Task statement: Repeat the records between the line containing "Find the location" and the line containing "seven-day-label: 七日巡狩 is", inclusive, word for word, and leave the pictures out of your answer.

═════ Material provided ═════

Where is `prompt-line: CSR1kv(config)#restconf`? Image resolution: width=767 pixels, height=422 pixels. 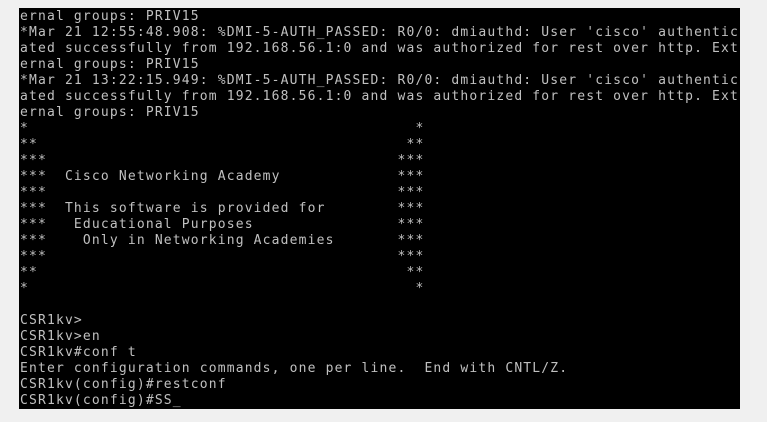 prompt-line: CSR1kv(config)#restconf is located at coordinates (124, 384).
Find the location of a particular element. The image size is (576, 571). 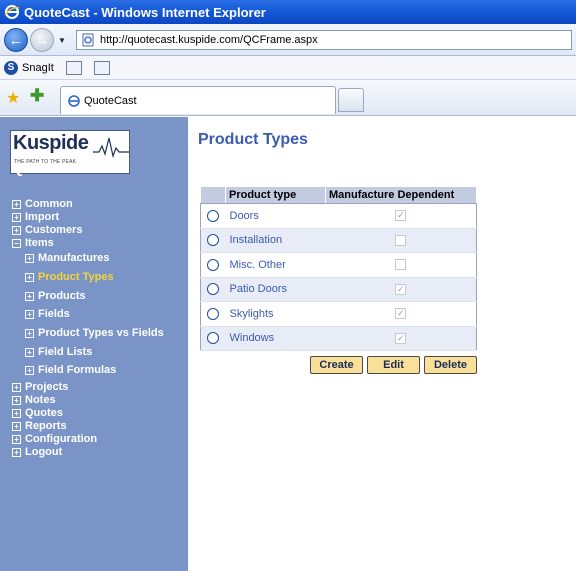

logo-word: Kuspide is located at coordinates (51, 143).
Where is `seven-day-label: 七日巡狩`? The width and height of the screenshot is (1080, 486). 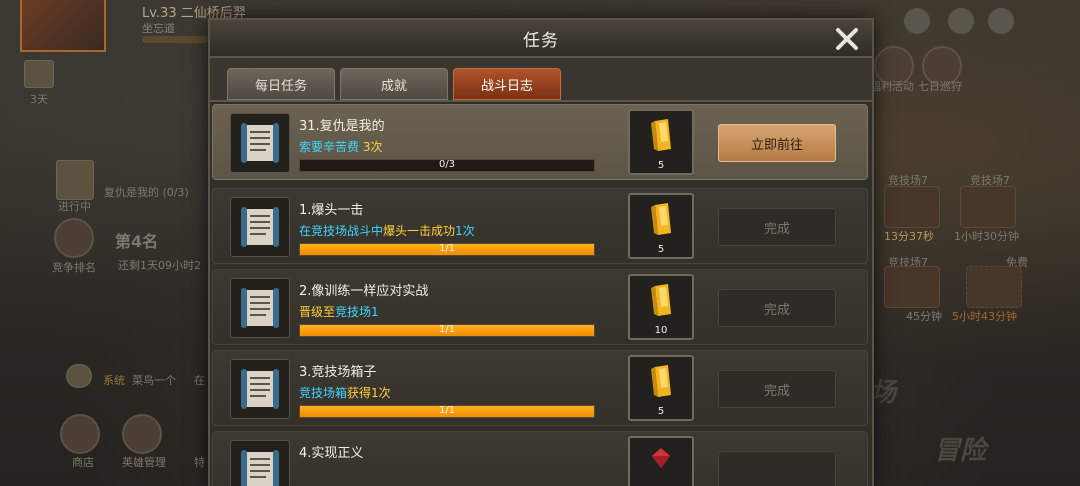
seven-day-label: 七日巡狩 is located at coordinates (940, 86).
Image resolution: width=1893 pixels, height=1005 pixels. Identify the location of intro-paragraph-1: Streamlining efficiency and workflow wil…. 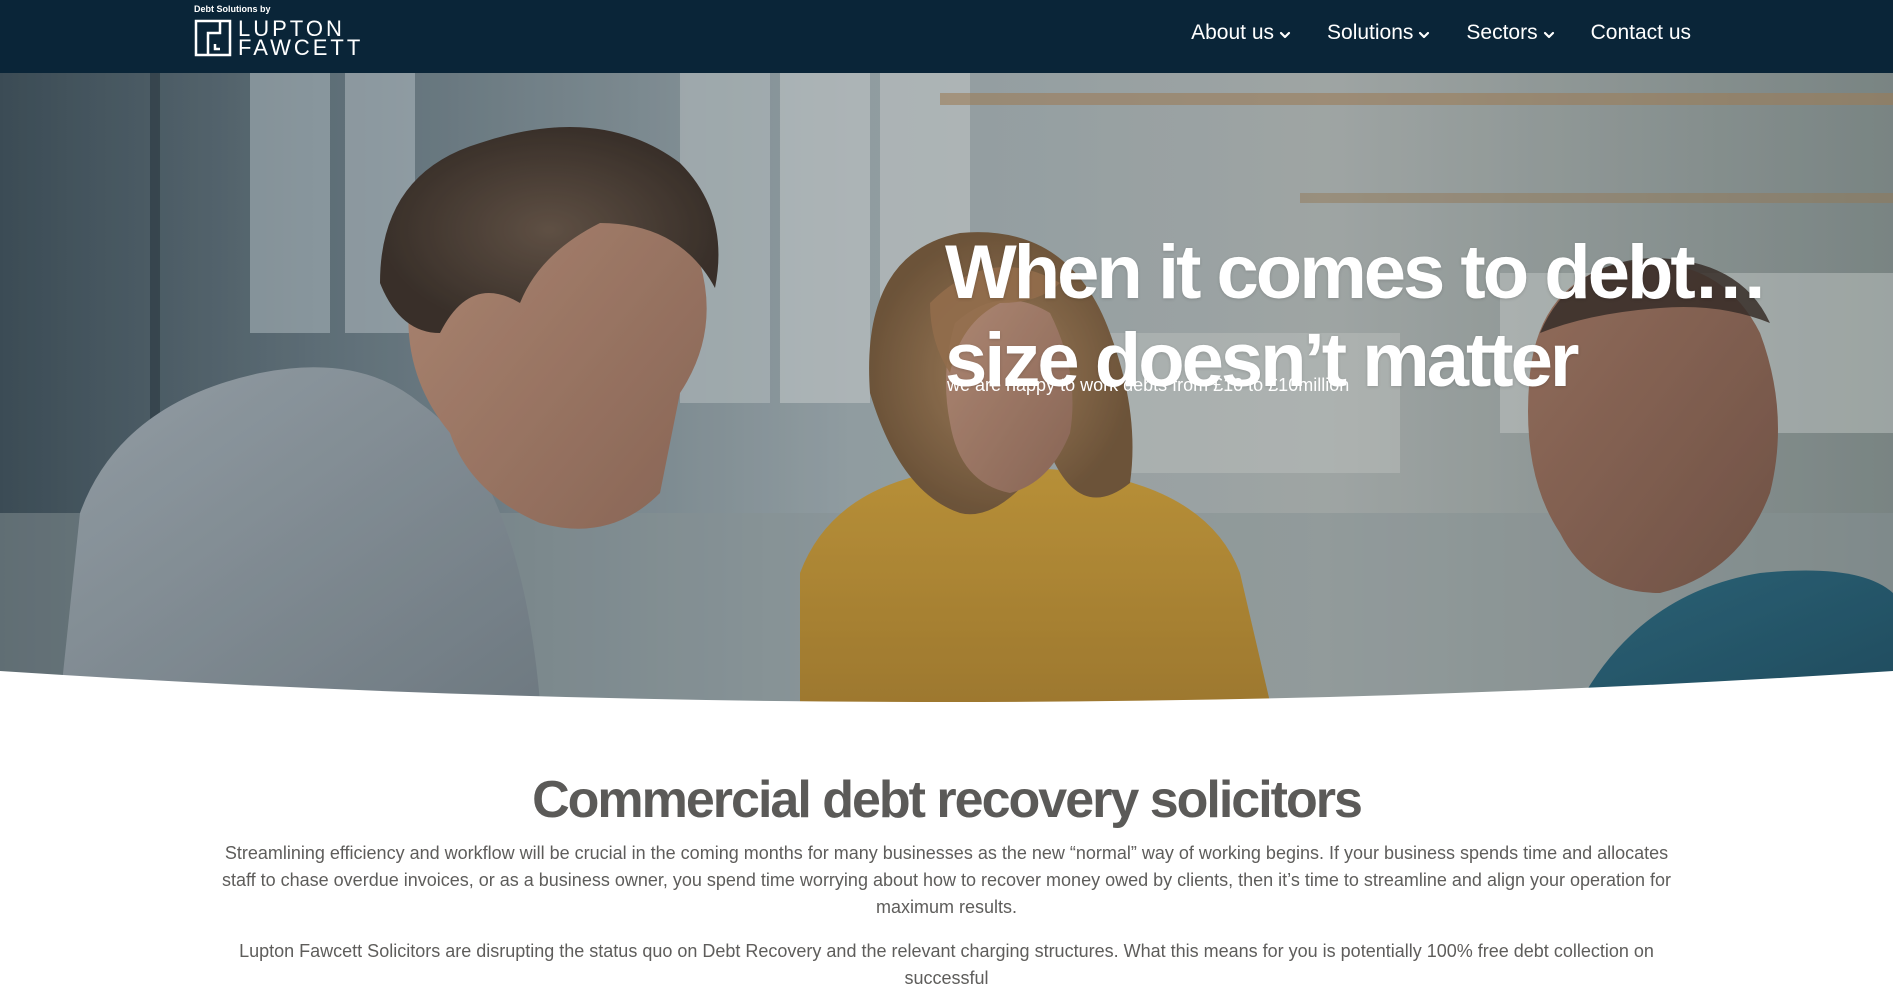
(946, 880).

═════
═════ Material provided ═════

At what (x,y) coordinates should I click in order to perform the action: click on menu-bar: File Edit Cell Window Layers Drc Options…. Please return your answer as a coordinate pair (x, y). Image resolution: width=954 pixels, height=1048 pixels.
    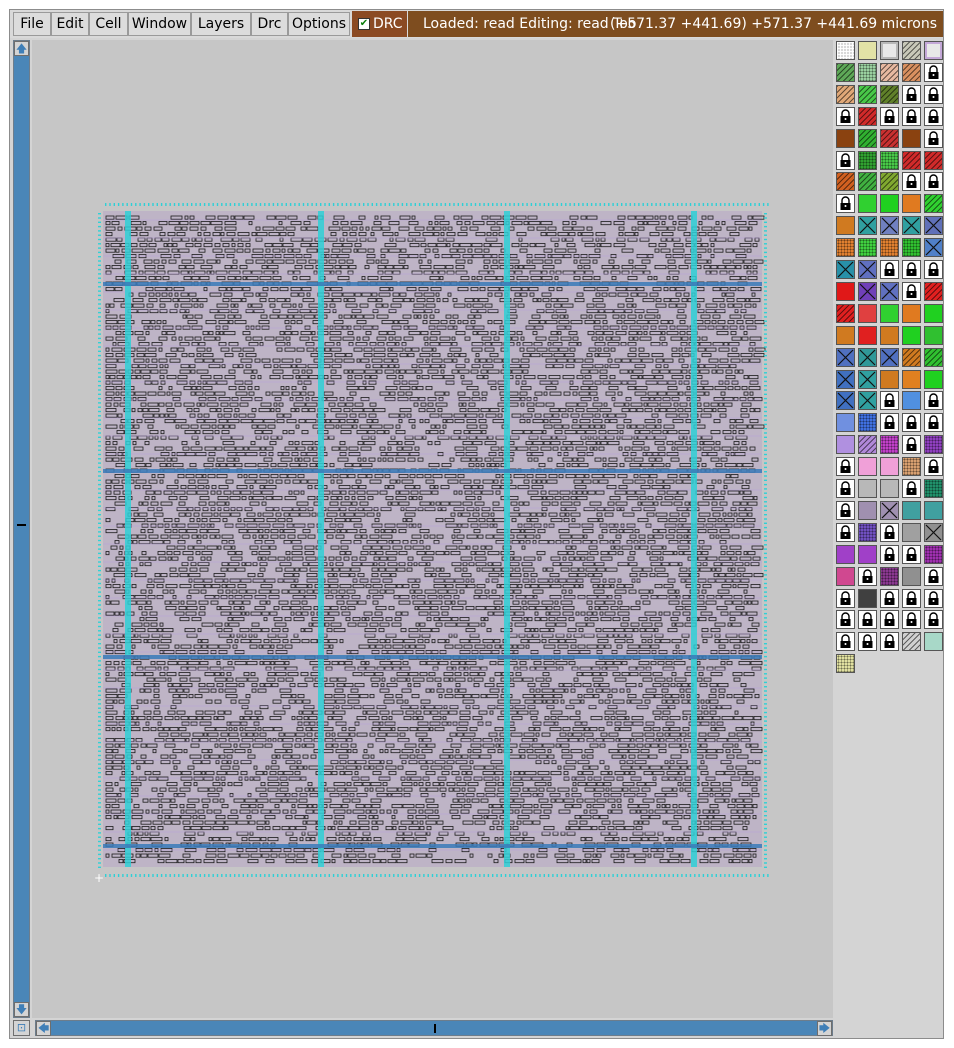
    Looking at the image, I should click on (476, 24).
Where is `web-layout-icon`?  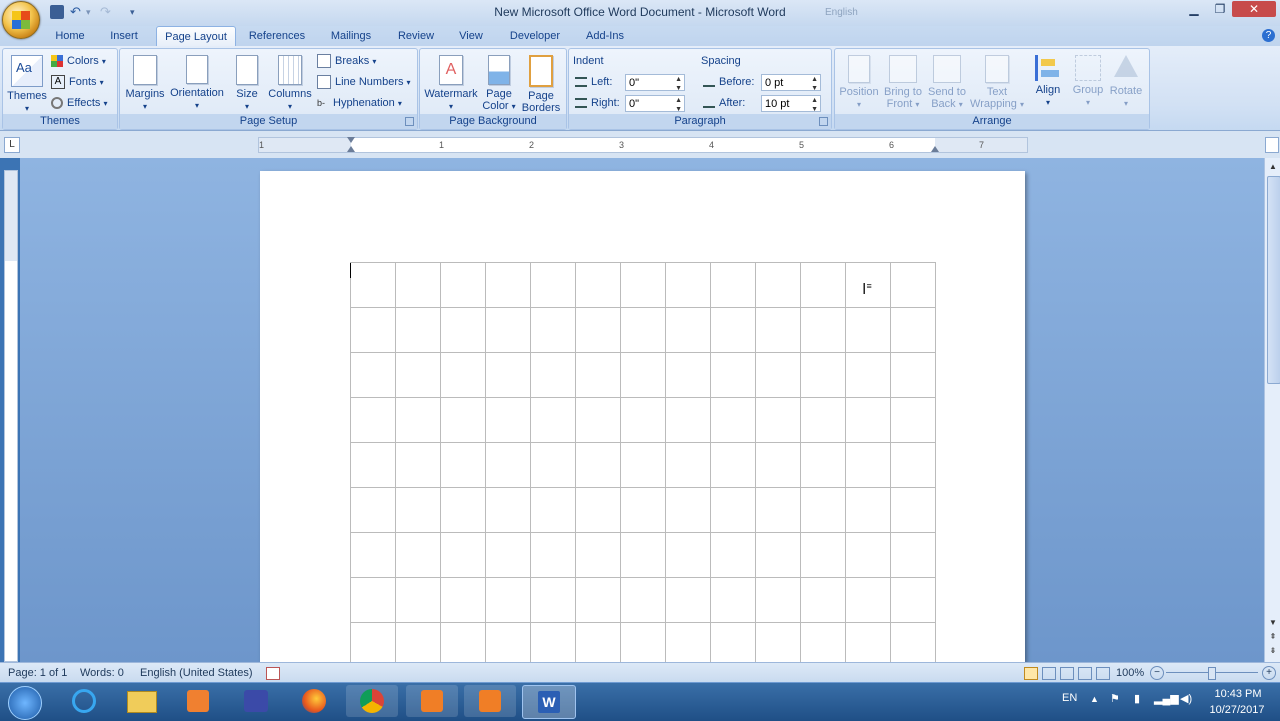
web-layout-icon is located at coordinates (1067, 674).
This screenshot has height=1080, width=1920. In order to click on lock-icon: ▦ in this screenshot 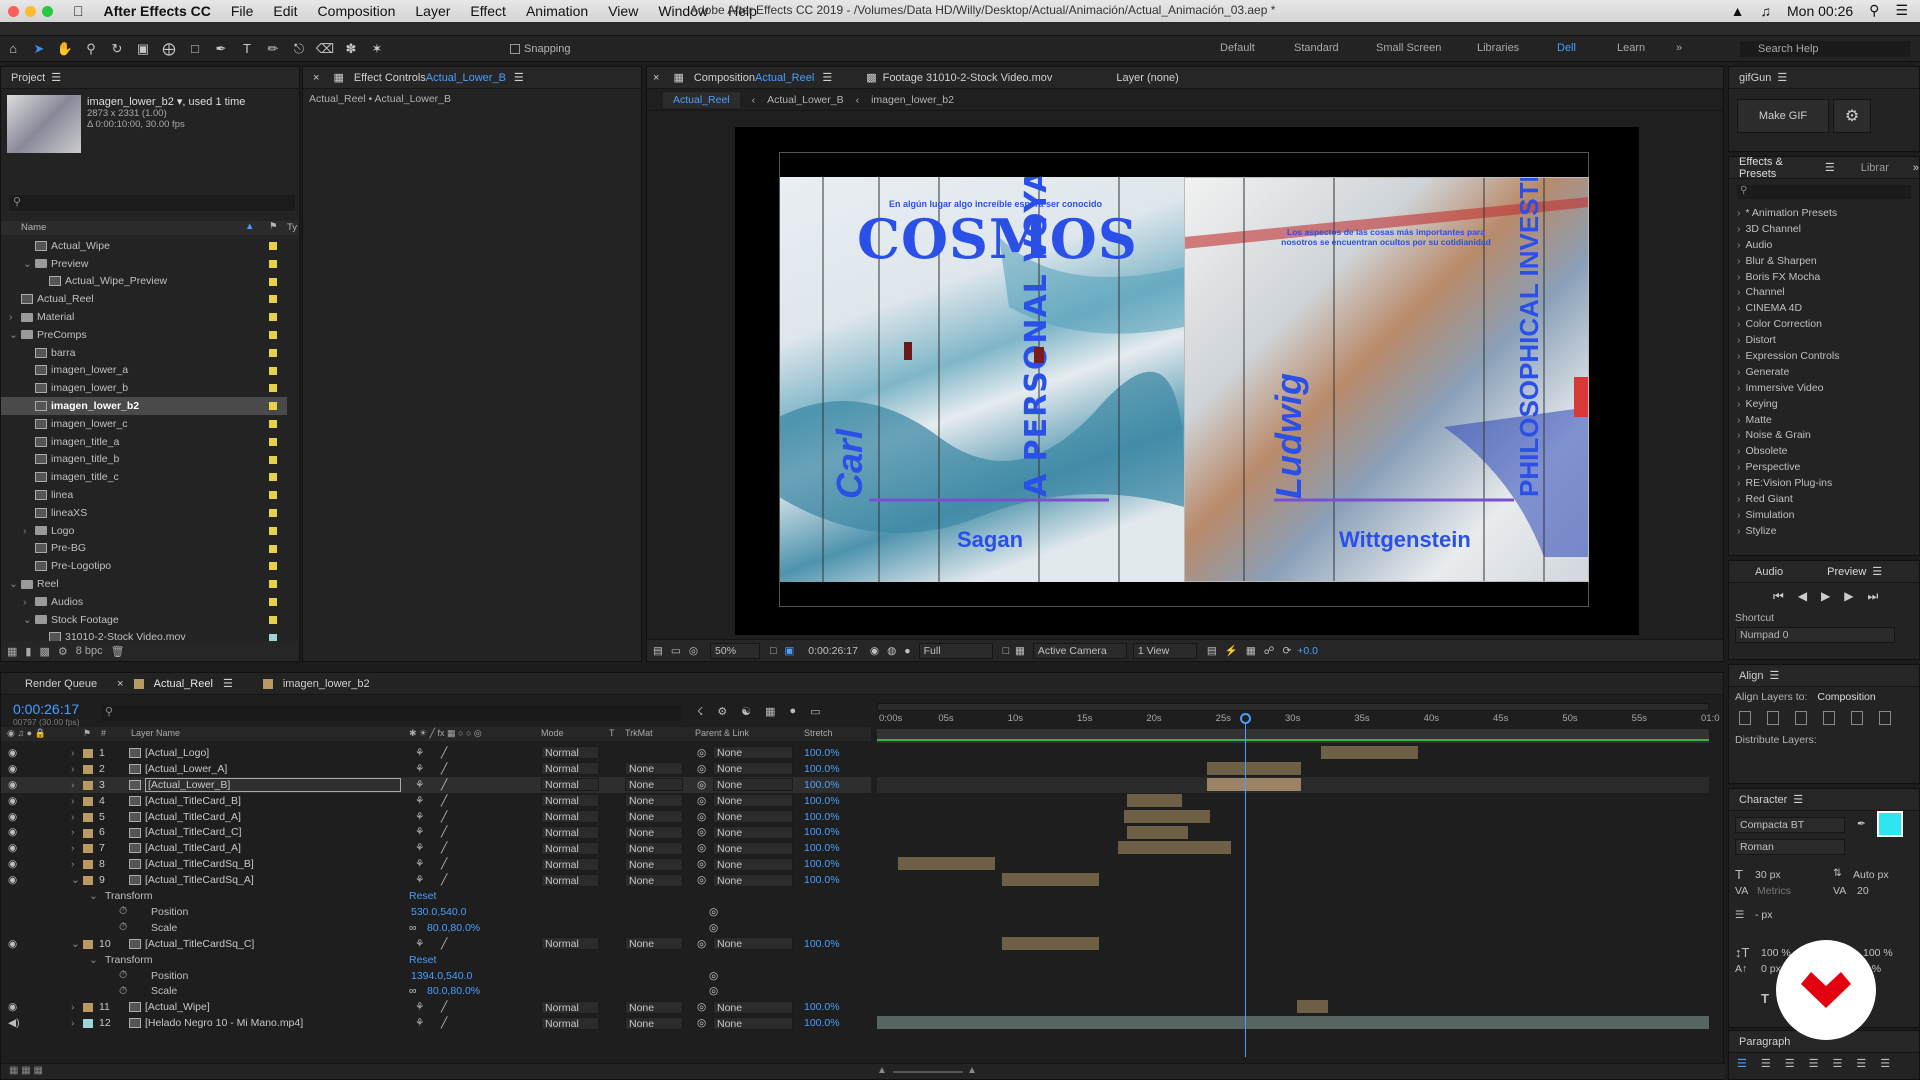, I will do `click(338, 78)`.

═════

Solution to the problem:
Find the location of a particular element. The image size is (576, 571). 

logo-word: Kuspide is located at coordinates (51, 143).
Where is `seven-day-label: 七日巡狩`? The width and height of the screenshot is (1080, 486). 
seven-day-label: 七日巡狩 is located at coordinates (940, 86).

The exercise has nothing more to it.